>>>

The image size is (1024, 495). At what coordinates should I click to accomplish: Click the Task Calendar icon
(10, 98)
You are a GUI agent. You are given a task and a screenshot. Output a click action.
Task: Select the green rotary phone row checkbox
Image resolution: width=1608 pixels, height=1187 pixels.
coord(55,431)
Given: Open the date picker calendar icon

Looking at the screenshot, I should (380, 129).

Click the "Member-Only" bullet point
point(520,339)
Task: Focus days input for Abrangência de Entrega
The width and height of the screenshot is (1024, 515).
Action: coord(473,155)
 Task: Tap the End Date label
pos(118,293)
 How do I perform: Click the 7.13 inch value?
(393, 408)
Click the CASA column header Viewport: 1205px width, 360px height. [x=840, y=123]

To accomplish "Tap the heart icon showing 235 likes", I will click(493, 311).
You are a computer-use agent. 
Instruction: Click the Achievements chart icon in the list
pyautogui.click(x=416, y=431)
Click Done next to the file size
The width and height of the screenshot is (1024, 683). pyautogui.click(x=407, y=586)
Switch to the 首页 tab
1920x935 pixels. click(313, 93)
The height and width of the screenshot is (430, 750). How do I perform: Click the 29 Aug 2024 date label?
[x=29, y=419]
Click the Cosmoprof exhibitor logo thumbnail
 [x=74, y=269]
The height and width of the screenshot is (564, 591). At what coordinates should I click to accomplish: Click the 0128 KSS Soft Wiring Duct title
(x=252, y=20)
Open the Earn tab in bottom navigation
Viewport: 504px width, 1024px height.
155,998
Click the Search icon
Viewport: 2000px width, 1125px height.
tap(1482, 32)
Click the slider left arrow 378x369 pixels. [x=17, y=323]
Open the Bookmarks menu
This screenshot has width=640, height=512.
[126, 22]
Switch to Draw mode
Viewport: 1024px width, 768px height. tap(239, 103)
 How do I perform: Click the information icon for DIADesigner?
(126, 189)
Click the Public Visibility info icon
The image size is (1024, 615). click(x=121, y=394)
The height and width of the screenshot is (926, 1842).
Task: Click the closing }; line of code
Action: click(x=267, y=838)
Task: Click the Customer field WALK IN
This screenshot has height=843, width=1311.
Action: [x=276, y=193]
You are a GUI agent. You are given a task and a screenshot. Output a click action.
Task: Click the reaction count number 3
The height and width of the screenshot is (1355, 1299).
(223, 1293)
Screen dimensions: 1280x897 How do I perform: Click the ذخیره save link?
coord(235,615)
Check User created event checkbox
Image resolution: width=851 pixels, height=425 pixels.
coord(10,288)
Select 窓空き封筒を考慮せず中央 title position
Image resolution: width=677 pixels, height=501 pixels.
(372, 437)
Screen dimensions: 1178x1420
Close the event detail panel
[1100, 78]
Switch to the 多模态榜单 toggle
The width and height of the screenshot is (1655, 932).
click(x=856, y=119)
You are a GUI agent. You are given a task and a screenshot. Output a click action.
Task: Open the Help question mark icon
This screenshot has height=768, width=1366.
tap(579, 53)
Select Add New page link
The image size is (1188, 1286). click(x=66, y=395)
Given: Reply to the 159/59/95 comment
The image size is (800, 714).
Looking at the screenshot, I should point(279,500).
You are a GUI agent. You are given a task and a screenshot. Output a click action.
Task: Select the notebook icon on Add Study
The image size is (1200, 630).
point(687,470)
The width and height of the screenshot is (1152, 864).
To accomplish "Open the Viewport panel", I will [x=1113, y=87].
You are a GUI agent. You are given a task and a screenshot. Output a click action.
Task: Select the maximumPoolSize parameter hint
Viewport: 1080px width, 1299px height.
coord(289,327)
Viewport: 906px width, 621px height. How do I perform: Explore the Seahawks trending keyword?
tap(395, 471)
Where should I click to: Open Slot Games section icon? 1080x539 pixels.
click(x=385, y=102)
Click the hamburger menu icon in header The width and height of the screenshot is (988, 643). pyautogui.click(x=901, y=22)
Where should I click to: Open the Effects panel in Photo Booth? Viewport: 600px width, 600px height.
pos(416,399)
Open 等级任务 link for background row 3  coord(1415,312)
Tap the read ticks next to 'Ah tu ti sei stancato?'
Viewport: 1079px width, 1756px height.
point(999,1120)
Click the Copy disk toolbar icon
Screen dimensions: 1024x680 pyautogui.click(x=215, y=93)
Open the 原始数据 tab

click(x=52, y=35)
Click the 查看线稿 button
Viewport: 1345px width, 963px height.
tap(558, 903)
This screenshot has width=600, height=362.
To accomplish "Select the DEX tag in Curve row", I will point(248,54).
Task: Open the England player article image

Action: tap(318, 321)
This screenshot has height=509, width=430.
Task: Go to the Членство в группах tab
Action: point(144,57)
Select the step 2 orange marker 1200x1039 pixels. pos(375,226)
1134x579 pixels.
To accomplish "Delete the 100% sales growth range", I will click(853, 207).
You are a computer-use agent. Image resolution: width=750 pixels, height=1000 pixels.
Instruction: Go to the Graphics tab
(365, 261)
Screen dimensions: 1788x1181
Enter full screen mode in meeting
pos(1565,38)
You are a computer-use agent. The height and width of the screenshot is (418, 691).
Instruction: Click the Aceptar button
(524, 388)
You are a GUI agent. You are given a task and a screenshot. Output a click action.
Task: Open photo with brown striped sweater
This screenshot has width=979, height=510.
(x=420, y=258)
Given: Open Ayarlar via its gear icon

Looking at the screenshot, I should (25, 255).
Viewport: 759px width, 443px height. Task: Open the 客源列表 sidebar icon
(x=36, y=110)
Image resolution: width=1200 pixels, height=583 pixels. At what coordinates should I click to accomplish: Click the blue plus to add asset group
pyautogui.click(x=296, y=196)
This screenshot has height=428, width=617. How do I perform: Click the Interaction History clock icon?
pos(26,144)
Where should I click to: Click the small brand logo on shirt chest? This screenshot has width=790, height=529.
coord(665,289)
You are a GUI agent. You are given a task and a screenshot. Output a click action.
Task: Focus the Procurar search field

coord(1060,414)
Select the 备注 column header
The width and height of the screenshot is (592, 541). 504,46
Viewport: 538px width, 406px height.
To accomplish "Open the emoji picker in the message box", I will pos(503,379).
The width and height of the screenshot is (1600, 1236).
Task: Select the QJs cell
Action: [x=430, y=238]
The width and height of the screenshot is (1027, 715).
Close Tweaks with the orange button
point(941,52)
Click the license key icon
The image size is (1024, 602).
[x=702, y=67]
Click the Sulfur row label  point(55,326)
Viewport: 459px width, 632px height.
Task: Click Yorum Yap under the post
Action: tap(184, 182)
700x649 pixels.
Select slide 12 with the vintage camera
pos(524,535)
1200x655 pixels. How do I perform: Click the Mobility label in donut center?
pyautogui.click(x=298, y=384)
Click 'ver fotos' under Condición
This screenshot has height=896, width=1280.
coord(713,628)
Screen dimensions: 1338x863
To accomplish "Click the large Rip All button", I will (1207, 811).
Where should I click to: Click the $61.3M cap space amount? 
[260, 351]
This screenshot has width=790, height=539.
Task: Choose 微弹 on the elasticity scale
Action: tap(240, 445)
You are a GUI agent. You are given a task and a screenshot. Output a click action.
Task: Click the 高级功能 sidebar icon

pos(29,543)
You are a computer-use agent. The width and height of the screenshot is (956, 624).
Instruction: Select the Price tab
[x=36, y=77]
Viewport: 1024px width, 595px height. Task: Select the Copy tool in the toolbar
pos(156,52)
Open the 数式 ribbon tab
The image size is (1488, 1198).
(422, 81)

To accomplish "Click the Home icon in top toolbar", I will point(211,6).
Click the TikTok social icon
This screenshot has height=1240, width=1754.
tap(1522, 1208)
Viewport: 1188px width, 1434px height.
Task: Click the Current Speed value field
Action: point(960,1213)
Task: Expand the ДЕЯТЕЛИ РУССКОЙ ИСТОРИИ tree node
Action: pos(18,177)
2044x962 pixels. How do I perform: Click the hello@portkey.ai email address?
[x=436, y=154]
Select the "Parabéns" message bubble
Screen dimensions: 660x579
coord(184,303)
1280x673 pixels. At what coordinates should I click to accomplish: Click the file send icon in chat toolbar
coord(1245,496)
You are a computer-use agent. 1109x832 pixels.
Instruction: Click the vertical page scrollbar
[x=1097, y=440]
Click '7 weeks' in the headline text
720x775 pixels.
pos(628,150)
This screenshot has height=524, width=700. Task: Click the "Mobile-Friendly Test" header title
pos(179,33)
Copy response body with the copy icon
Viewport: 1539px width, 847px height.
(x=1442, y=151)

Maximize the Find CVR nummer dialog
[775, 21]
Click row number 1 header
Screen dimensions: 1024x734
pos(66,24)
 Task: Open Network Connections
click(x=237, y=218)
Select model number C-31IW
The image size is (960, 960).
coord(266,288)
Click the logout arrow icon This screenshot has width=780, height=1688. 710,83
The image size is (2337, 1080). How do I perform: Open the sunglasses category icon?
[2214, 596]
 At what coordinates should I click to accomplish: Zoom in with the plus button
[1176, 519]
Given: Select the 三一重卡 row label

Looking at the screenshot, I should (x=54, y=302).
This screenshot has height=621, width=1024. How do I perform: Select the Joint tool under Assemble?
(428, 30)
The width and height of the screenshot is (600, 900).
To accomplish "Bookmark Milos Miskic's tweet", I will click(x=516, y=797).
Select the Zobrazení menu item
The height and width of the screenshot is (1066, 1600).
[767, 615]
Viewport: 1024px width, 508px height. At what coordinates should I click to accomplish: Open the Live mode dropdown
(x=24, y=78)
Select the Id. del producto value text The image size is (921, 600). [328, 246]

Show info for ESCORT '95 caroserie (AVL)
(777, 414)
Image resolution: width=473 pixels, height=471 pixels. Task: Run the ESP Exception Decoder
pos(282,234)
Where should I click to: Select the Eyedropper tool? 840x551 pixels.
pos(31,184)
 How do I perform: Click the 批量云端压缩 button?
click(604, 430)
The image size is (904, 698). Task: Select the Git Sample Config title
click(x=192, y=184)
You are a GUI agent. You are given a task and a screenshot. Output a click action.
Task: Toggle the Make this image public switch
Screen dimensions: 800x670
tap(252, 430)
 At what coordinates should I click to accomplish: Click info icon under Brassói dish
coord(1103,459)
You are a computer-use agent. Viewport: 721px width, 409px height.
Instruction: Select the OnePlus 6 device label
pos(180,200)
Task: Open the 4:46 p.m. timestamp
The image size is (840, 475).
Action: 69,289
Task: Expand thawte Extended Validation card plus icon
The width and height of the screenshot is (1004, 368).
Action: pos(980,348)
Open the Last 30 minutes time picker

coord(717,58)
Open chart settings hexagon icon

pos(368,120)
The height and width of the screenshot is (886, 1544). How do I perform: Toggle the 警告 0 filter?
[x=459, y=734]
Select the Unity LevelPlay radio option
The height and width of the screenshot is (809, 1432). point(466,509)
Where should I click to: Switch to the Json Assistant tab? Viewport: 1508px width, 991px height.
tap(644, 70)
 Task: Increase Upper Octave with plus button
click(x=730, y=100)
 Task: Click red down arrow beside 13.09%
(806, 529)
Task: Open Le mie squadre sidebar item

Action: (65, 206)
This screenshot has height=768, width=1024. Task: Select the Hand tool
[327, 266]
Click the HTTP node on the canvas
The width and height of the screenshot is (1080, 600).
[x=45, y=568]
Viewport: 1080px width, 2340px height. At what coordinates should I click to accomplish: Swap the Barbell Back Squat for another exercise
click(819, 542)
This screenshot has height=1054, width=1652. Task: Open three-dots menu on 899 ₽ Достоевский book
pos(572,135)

<<<

◆ Exercise instructions:
Search the listing above for the string "checkbox" and return each line it appears on.

◆ Task answer:
Task: Select the green rotary phone row checkbox
Check User created event checkbox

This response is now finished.